## Exercise prompt
Keeping every word the same, give again only the lines from the one with "Task: Switch to Command Prompt taskbar icon" through the end of the data, both included, and leave every picture out.

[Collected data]
================
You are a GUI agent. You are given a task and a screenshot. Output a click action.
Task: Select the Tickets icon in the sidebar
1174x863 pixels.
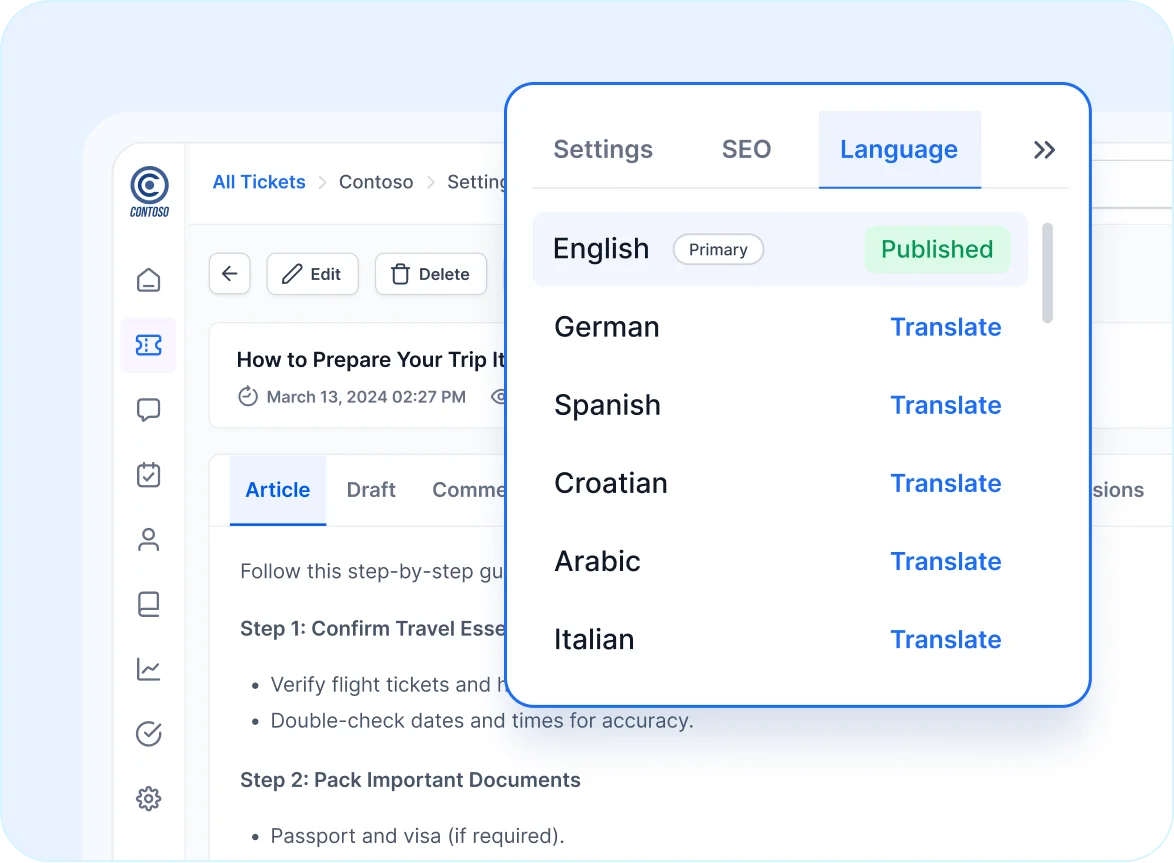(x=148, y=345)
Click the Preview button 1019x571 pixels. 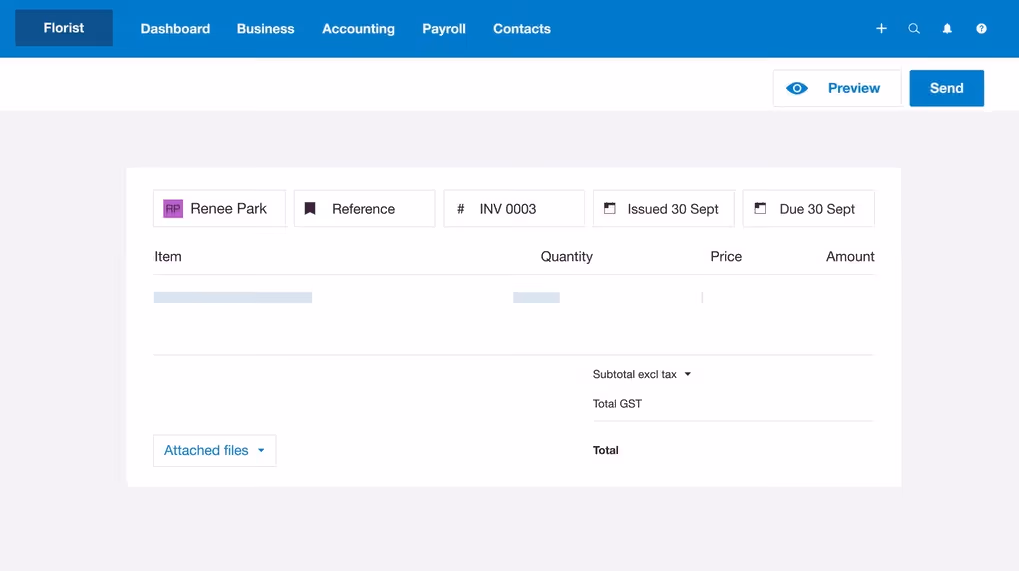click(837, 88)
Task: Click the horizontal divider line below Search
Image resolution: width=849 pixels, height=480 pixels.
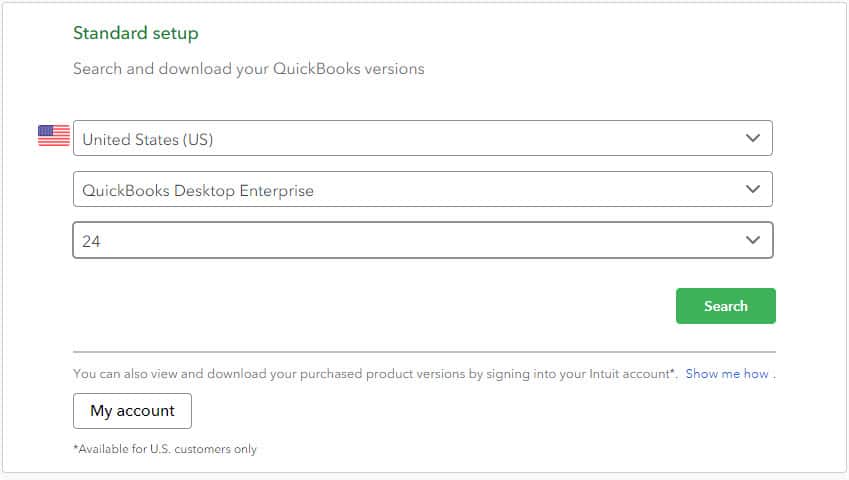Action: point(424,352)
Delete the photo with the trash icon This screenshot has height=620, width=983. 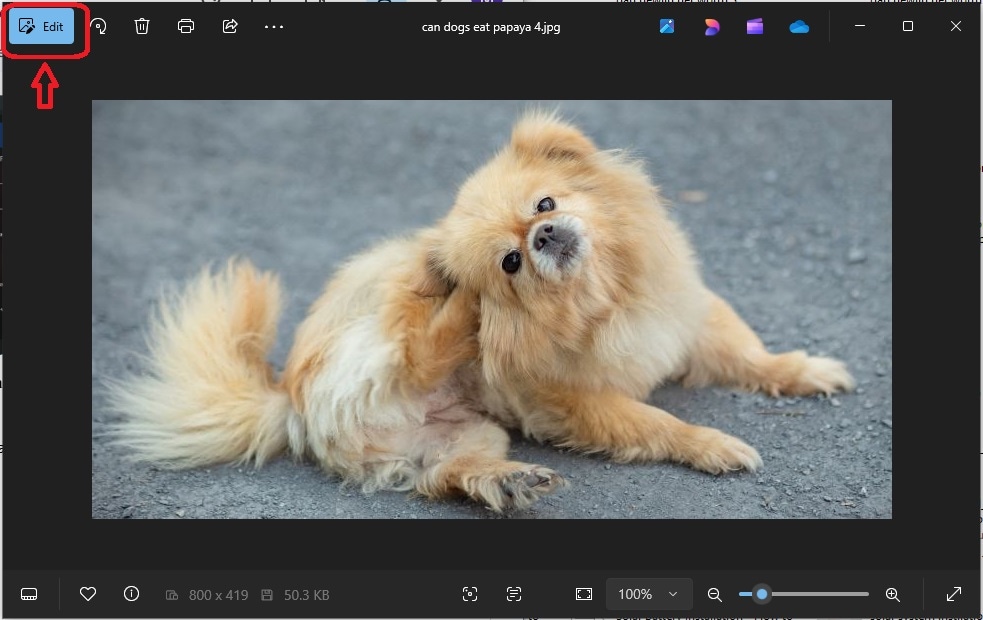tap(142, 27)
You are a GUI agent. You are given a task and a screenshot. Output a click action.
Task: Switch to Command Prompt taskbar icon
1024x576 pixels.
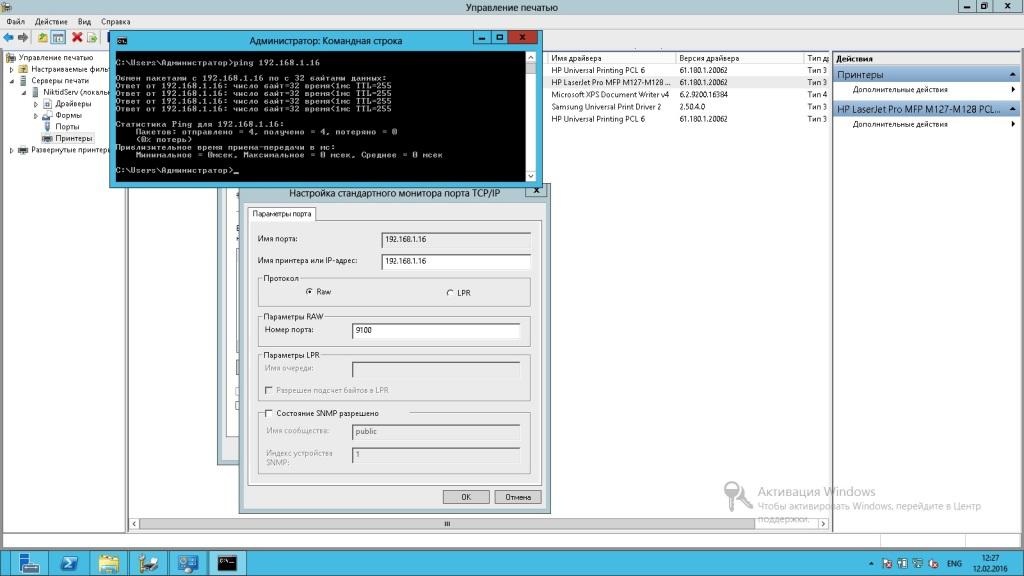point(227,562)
================
## Solution for this task
Task: Switch to Command Prompt taskbar icon
1024x576 pixels.
point(227,562)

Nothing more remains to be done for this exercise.